> **Text**:
◆ ◆ ◆ ◆
Today:  The Poverty Of The Information Revolution

*** Negatives? What could be negative?...

*** Nasdaq stocks fall sharply in after-hours trading - 
nearly $3 trillion in paper wealth has disappeared since 
March...

*** The U.S. dollar may be in trouble...blabbermouths...
rich nations...consumers beginning to worry...and more!

*** "It's a very delicate market," said an analyst 
yesterday, "one that moves quickly and mercilessly if 
there's anything perceived as being negative." 


*** But what could be 'negative?' Yes, the economy is 
slowing...the revised figure for the last quarter showed a 
2.4% growth rate - the lowest in 4 years. And after-tax 
profits growth rate dropped to 0.6% - the worst performance 
since the '98 Asian currency crisis.


*** And, yes, an old friend reports that the IPO he 
scheduled for a start-up tech company had to be rescheduled 
for January. And the WSJ adds that IPO investors are losing 
interest in the new tech start-ups. "Everyone's bearish" on 
technology said another source - quoted by Reuters.


*** And, yes, collapsing Nasdaq prices have already wiped 
out nearly $3 trillion in stock market wealth - an amount 
equal to almost the entire increase in wealth gained by all 
the households in America in 1998. And still the average 
stock is overvalued by 2, 3, maybe 4 times.
◆ ◆ ◆ ◆
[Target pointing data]
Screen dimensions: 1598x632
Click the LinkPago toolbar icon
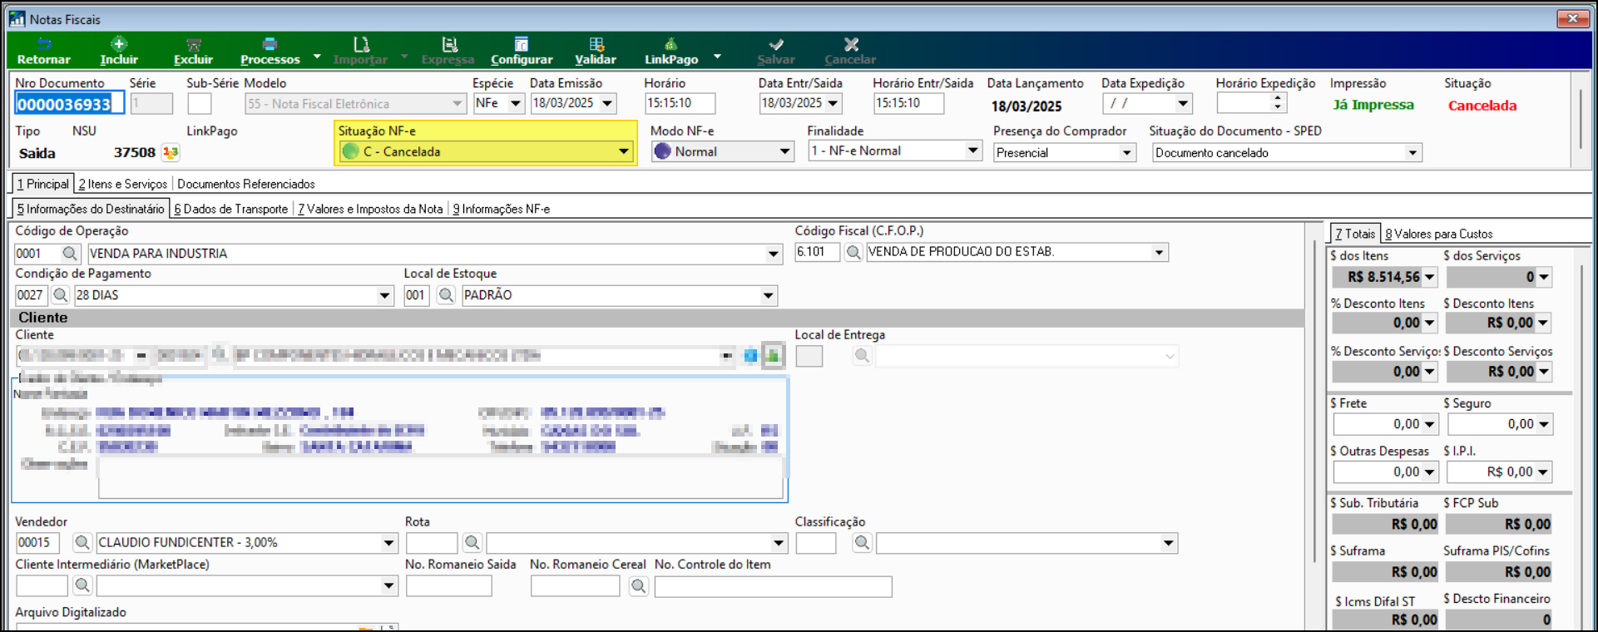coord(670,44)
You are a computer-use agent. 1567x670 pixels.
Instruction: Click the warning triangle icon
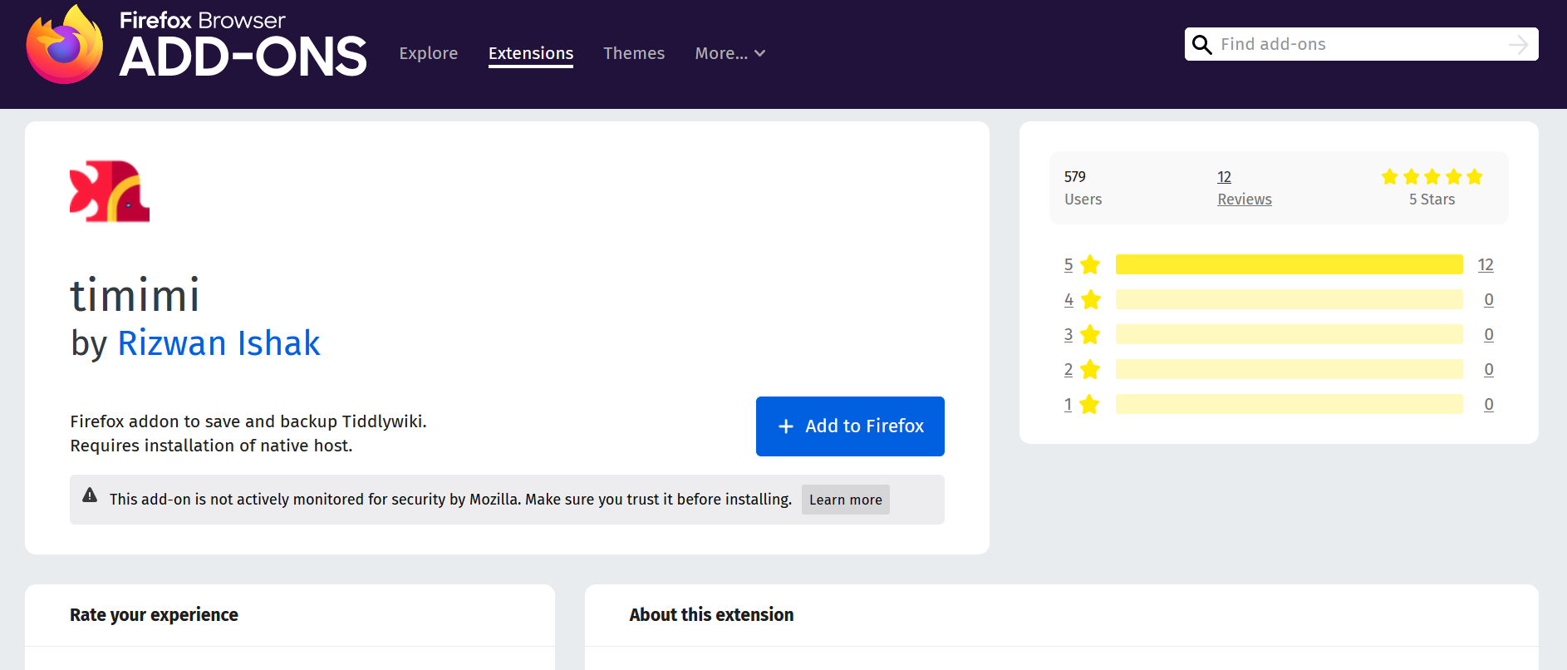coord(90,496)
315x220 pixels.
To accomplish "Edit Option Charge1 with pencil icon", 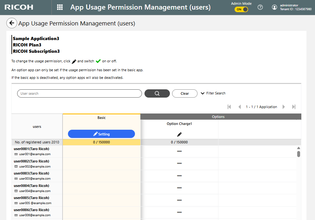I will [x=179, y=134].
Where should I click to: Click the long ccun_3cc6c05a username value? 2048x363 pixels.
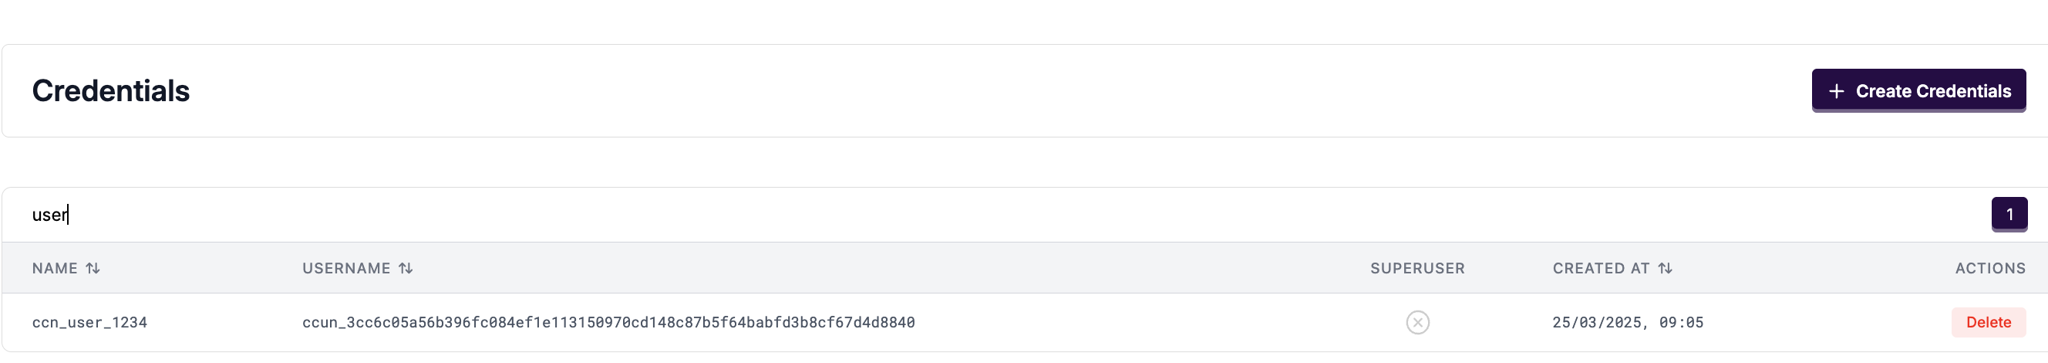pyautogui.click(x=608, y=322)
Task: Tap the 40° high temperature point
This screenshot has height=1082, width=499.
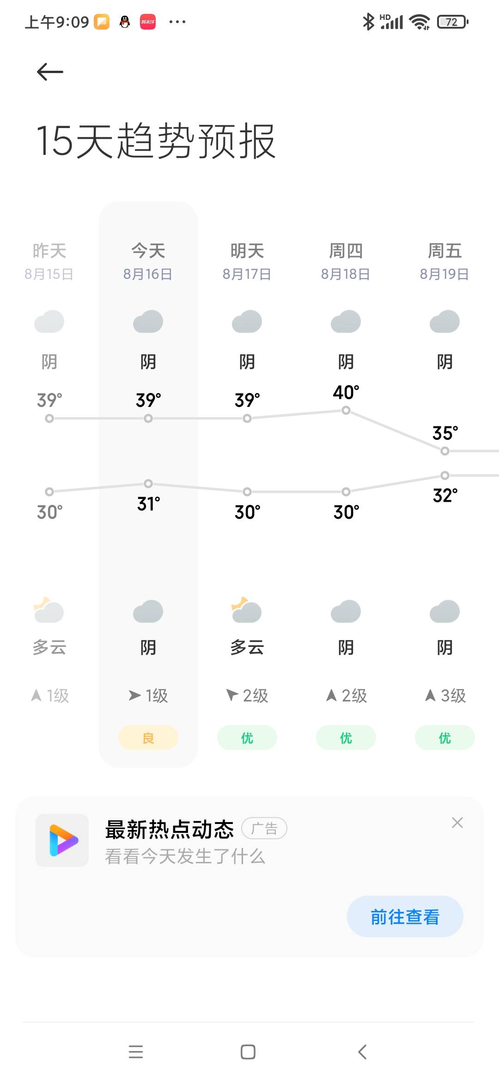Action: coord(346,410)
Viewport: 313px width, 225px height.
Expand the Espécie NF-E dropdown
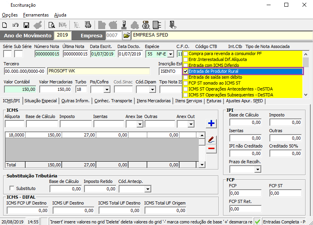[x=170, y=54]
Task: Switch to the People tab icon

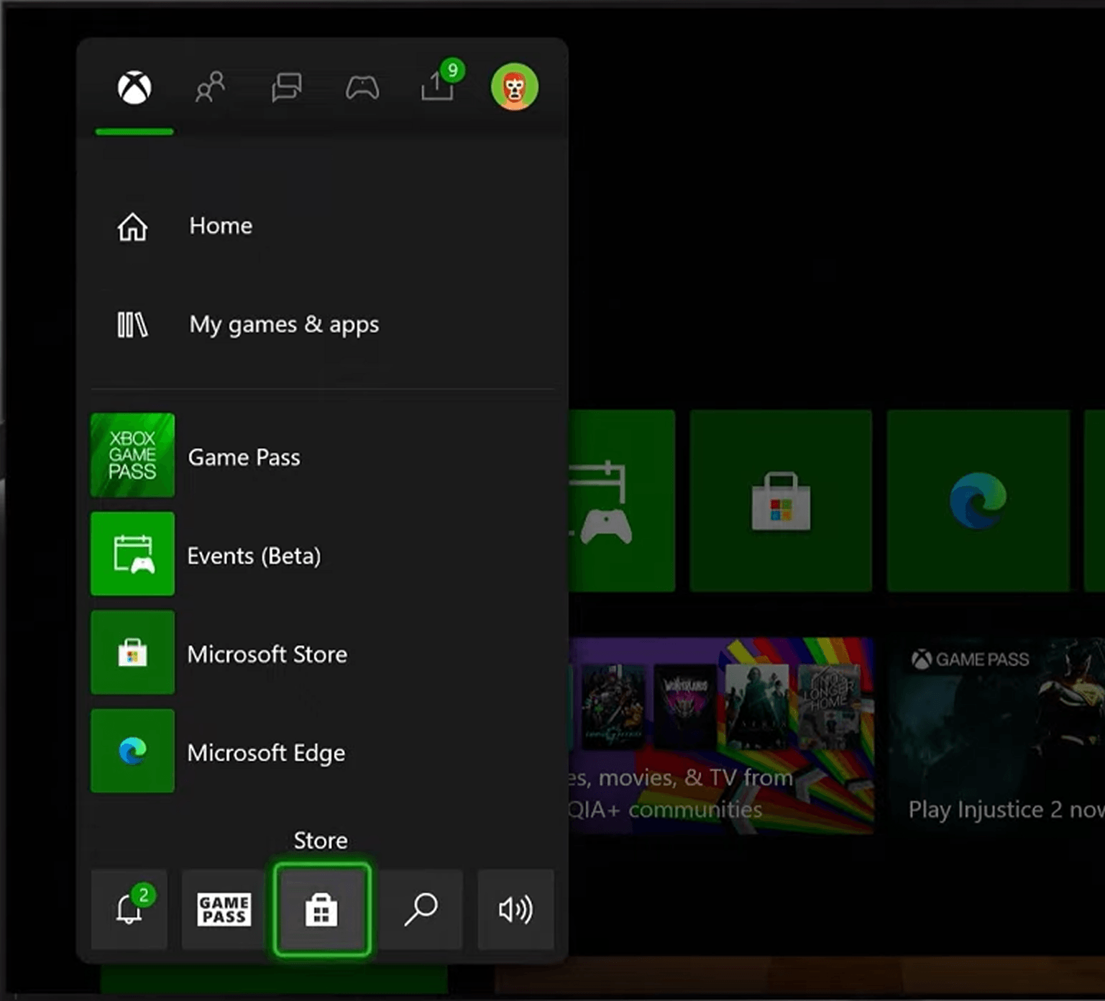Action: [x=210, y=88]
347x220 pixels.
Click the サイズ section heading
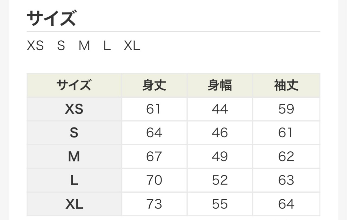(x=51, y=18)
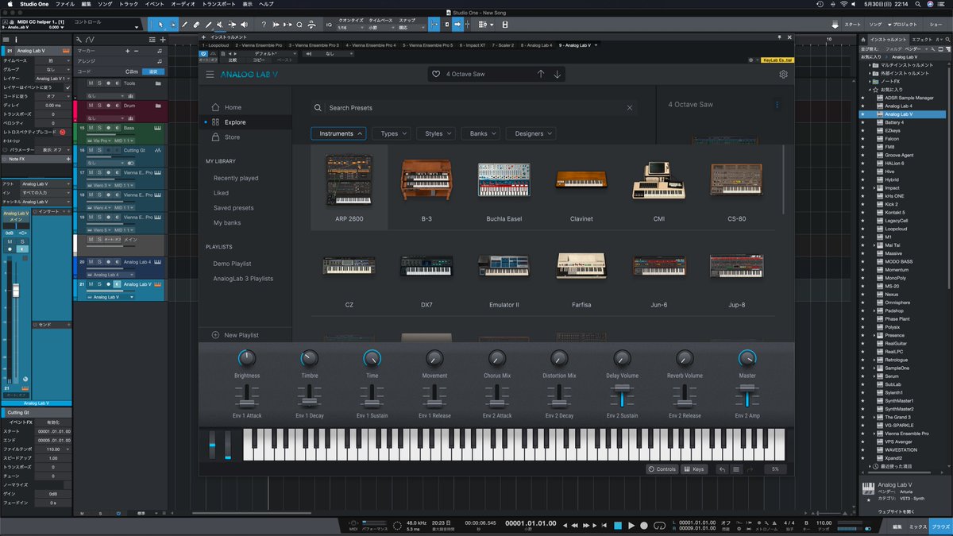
◆ ◆ ◆ ◆
> **Stated problem 1**:
Answer these questions about the market commentary:
(a) What growth rate did the revised figure for the last quarter show?
(b) To what month was the IPO for the start-up tech company rescheduled?
(c) The nearly $3 trillion in wealth wiped out by collapsing Nasdaq prices equals almost what amount?
> **Stated problem 2**: Carry the market commentary forward from its last sentence, keeping its tone and format.

> **Written reply 1**:
(a) 2.4%, the lowest in 4 years.
(b) January.
(c) Almost the entire increase in wealth gained by all the households in America in 1998.

> **Written reply 2**:
*** And it's also true that the latest Presidential 
election was perhaps the most bollixed in American history.


*** And, yes, energy prices are twice what they were a year 
or so ago...and heating oil stocks are worryingly low. And 
the International Herald Tribune reports today that 
"Economic Signs Point to a Global Slowdown."


*** But apart from that - what's the problem?


*** The Nasdaq fell modestly yesterday, losing 28 points, 
and dropping to its lowest level since Oct. '99. It has 
been down in 12 out of the last 15 session. 


*** The Dow rallied, up 121 points. But there was no 
breadth behind the numbers... 1465 stocks advanced on the 
NYSE; 1396 declined. 101 issues hit new highs; 143 hit new 
lows.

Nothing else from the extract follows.